= Carmen Linares-Kalo =

American artist

Carmen Linares-Kalo is an indigenous mural artist and fourth-generation spiritualist and practitioner of the Uto Nahua Mexica/Aztec traditions. She is based in San Diego and most known for her work on a mural located in Chicano Park in honor of the Kumeyaay people.

Growing up in Mexico with her grandmother inspired a majority of Kalo's work as well as her interest in spiritualism and the strong connection she has with her work.

== Selected artwork ==
Kalo is very guarded when it comes to sharing her pieces with the world. On November 14, 2019, people were able to see her pieces in an art showcase called SPIRIT hosted by the Cross-Cultural Center in the University of California, San Diego.
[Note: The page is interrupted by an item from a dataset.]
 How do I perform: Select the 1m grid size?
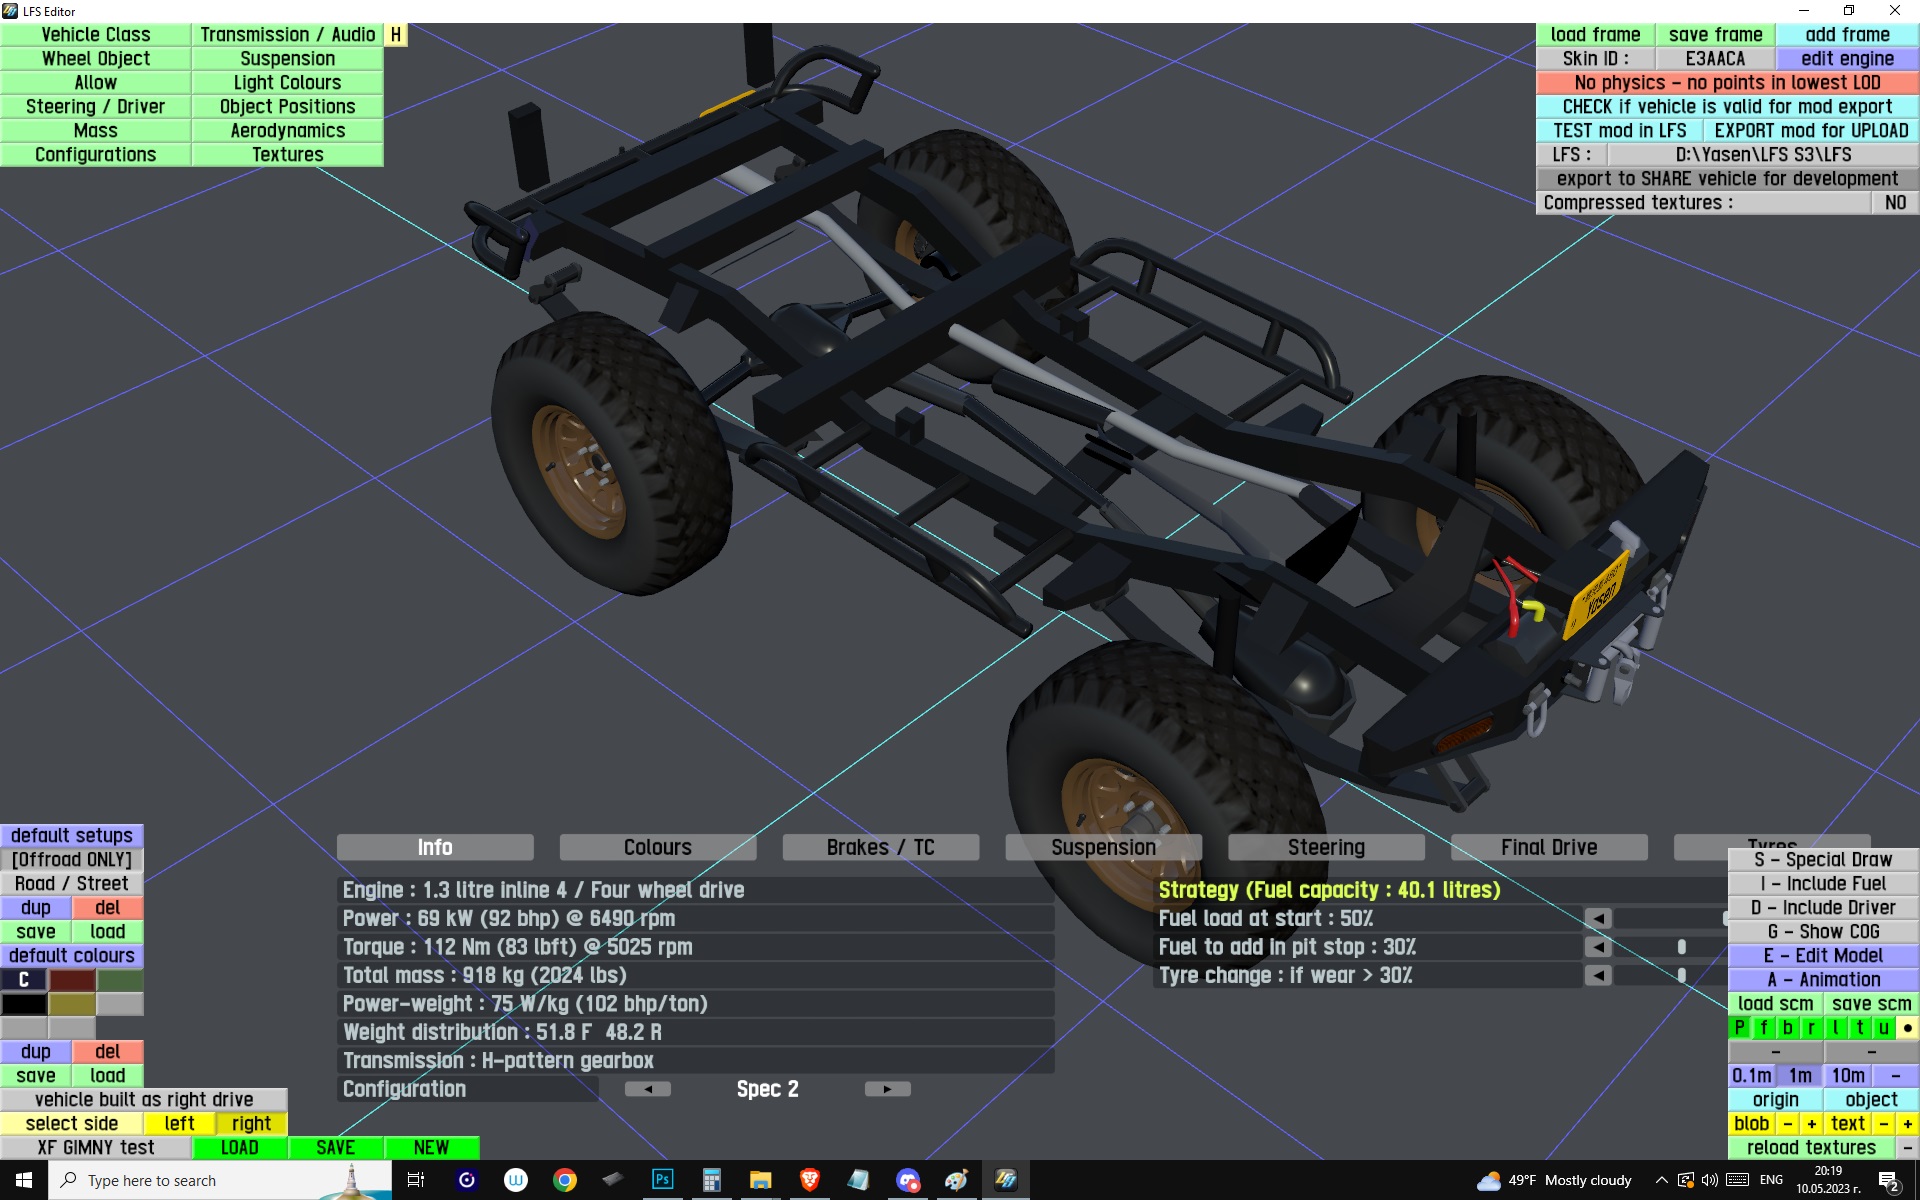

Over 20 paintings and sculptures from Kalo were placed on display with a particularly selected few up for purchase. Because of her strong connection to some pieces not all were sold out of respect for who they were dedicated and inspired by.

One of Kalo's most notable murals is located in Chicano Park. The mural was inspired by the Kumeyaay people and shows their entire creation story. Over the span of 26 years of planning and two weeks of creation Kalo was able to see her vision come to life with the help of other artists and volunteers from the community in August 2020. Her indigenous background and exposure to the Kumeyaay creation story pushed Kalo to create this mural. She wanted to utilize a set of blank pillars located on the land that the Kumeyaay people inhabited for about 12,000 years. For Kalo this mural was about preserving the history of the Kumeyaay people and honoring them in some way by exhibiting their culture on sacred land. She wanted to go about this mural in the most respectful way possible so she received a blessing from the Kumeyaay people to create a piece that would keep their people remembered.

The mural consists of a wide variety of elements including animals like a crow, a snake, a coyote, and a red tailed hawk which represent humans. The focal point of the mural is a blue heart which is used to represent the creator and all the animals are gathered around the heart in mourning.

Kalo says, "What you see on the mural, it's a cremation, it's got a lot of different little meanings. That always came back to me — out of death it united these humans, and even with our differences, we can work together and make life better."

In addition to the mural dedicated to the Kumeyaay people, Kalo was also a part of creating numerous others in Chicano park. Some of those include the Izcalli Mural (1997), Save Barrio Logan (1996), No Retrofitting (1995), Tribute Mural for Laura Rodriguez & Florencio Yescas (1996), ¿Por qué Nosotros? (1996), and Omenaje (2000) a mural dedicated to people who died during Operation Gatekeeper.